#### WHAT YOU HAVE TO DO
In the lines below, switch "Instruction" to "Directive" and leave everything else unchanged.

#### PROVIDED MATERIAL
##############################
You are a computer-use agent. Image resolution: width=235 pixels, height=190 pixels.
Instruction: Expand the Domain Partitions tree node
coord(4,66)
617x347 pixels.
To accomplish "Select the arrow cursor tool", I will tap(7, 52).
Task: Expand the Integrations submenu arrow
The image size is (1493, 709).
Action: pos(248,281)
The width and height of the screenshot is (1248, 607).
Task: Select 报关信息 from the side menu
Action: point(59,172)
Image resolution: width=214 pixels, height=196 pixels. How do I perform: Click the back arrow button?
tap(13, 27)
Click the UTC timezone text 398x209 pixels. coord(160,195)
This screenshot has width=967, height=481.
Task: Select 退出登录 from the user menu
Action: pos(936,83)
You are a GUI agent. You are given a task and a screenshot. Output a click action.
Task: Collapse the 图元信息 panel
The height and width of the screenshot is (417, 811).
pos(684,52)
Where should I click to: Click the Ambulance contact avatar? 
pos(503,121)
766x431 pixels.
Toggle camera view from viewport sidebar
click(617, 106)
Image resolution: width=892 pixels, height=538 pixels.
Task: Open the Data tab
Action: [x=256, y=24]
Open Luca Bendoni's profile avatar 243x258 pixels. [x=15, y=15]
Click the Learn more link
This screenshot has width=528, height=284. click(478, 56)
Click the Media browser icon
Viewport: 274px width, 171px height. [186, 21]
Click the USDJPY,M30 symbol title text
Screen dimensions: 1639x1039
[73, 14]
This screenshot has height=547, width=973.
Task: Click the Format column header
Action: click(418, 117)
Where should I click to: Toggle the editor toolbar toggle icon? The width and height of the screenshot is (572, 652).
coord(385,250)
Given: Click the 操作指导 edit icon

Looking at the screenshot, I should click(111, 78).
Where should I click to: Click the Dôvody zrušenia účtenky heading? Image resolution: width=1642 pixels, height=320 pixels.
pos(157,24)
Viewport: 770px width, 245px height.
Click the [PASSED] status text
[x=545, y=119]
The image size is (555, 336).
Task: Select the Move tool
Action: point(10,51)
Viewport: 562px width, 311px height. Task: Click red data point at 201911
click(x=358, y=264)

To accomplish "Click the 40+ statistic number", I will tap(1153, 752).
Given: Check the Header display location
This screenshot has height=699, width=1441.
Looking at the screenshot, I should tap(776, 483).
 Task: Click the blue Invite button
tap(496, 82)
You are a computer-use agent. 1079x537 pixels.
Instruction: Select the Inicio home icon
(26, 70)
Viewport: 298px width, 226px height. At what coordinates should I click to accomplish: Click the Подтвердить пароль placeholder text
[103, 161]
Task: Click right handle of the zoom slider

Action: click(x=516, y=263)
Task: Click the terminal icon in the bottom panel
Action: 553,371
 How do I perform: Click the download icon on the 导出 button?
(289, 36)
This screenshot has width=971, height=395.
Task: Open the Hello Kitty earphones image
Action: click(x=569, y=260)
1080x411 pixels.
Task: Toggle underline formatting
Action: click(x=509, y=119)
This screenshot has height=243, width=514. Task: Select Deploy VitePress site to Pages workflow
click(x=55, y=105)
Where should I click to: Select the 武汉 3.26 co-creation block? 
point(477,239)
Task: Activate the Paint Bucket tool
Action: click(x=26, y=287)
##############################
#### FULL OUTPUT
You are a computer-use agent. Image resolution: width=235 pixels, height=190 pixels.
Directive: Expand the Domain Partitions tree node
coord(4,66)
617x347 pixels.
To accomplish "Select the arrow cursor tool", I will tap(7, 52).
Task: Expand the Integrations submenu arrow
The image size is (1493, 709).
Action: pos(248,281)
The width and height of the screenshot is (1248, 607).
Task: Select 报关信息 from the side menu
Action: point(59,172)
Image resolution: width=214 pixels, height=196 pixels. How do I perform: Click the back arrow button?
tap(13, 27)
Click the UTC timezone text 398x209 pixels. coord(160,195)
This screenshot has width=967, height=481.
Task: Select 退出登录 from the user menu
Action: pos(936,83)
You are a GUI agent. You are given a task and a screenshot. Output a click action.
Task: Collapse the 图元信息 panel
The height and width of the screenshot is (417, 811).
pos(684,52)
Where should I click to: Click the Ambulance contact avatar? 
pos(503,121)
766x431 pixels.
Toggle camera view from viewport sidebar
click(617, 106)
Image resolution: width=892 pixels, height=538 pixels.
Task: Open the Data tab
Action: [x=256, y=24]
Open Luca Bendoni's profile avatar 243x258 pixels. [x=15, y=15]
Click the Learn more link
This screenshot has width=528, height=284. click(478, 56)
Click the Media browser icon
Viewport: 274px width, 171px height. [186, 21]
Click the USDJPY,M30 symbol title text
Screen dimensions: 1639x1039
[73, 14]
This screenshot has height=547, width=973.
Task: Click the Format column header
Action: click(418, 117)
Where should I click to: Toggle the editor toolbar toggle icon? The width and height of the screenshot is (572, 652).
coord(385,250)
Given: Click the 操作指导 edit icon

Looking at the screenshot, I should click(111, 78).
Where should I click to: Click the Dôvody zrušenia účtenky heading? Image resolution: width=1642 pixels, height=320 pixels.
pos(157,24)
Viewport: 770px width, 245px height.
Click the [PASSED] status text
[x=545, y=119]
The image size is (555, 336).
Task: Select the Move tool
Action: point(10,51)
Viewport: 562px width, 311px height. Task: Click red data point at 201911
click(x=358, y=264)

To accomplish "Click the 40+ statistic number", I will tap(1153, 752).
Given: Check the Header display location
This screenshot has height=699, width=1441.
Looking at the screenshot, I should tap(776, 483).
 Task: Click the blue Invite button
tap(496, 82)
You are a computer-use agent. 1079x537 pixels.
Directive: Select the Inicio home icon
(26, 70)
Viewport: 298px width, 226px height. At what coordinates should I click to accomplish: Click the Подтвердить пароль placeholder text
[103, 161]
Task: Click right handle of the zoom slider

Action: click(x=516, y=263)
Task: Click the terminal icon in the bottom panel
Action: 553,371
 How do I perform: Click the download icon on the 导出 button?
(289, 36)
This screenshot has width=971, height=395.
Task: Open the Hello Kitty earphones image
Action: click(x=569, y=260)
1080x411 pixels.
Task: Toggle underline formatting
Action: click(x=509, y=119)
This screenshot has height=243, width=514. Task: Select Deploy VitePress site to Pages workflow
click(x=55, y=105)
Where should I click to: Select the 武汉 3.26 co-creation block? 
point(477,239)
Task: Activate the Paint Bucket tool
Action: click(x=26, y=287)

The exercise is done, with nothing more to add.